(Beginning of DATA TO USE)

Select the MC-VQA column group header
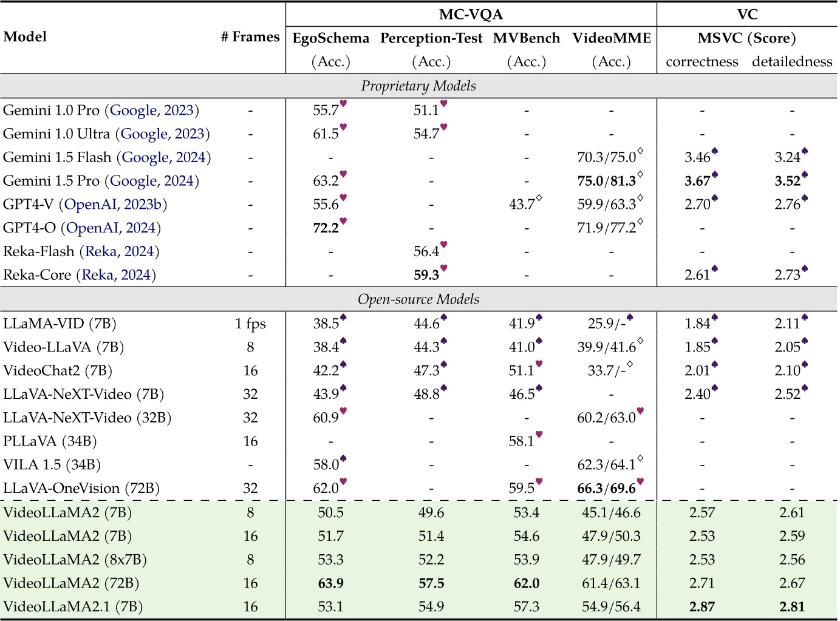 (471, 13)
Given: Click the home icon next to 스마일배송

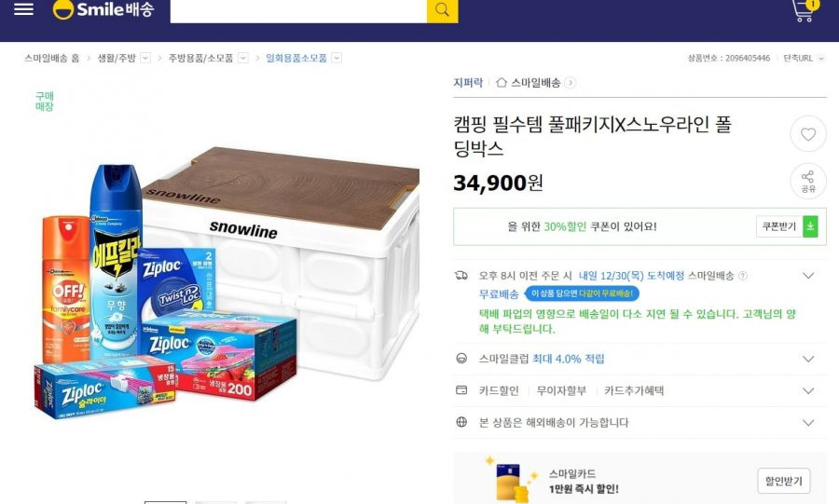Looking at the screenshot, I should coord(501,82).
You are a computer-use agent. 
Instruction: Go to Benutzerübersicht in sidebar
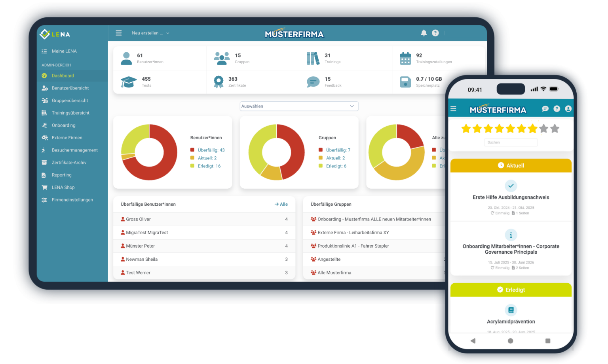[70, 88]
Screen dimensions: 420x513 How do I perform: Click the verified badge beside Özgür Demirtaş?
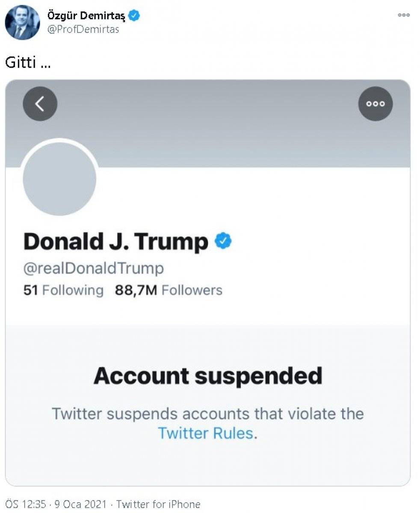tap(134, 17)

(End of DATA TO USE)
(Beginning of DATA TO USE)

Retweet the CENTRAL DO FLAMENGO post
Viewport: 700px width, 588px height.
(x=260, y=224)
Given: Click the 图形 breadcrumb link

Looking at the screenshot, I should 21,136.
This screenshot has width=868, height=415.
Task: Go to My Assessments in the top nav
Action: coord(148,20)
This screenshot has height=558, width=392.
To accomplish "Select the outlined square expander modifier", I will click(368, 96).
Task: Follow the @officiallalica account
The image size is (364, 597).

(End of DATA TO USE)

* TRY IT: Each line above from the one with "Given: Click the 图形 breadcrumb link" up to and including the one with "The image size is (364, 597)." must be set down exactly, and no line outside that span may appear.

* TASK RESPONSE:
Given: Click the 图形 breadcrumb link

Looking at the screenshot, I should 21,136.
This screenshot has width=868, height=415.
Task: Go to My Assessments in the top nav
Action: coord(148,20)
This screenshot has height=558, width=392.
To accomplish "Select the outlined square expander modifier", I will click(368, 96).
Task: Follow the @officiallalica account
The image size is (364, 597).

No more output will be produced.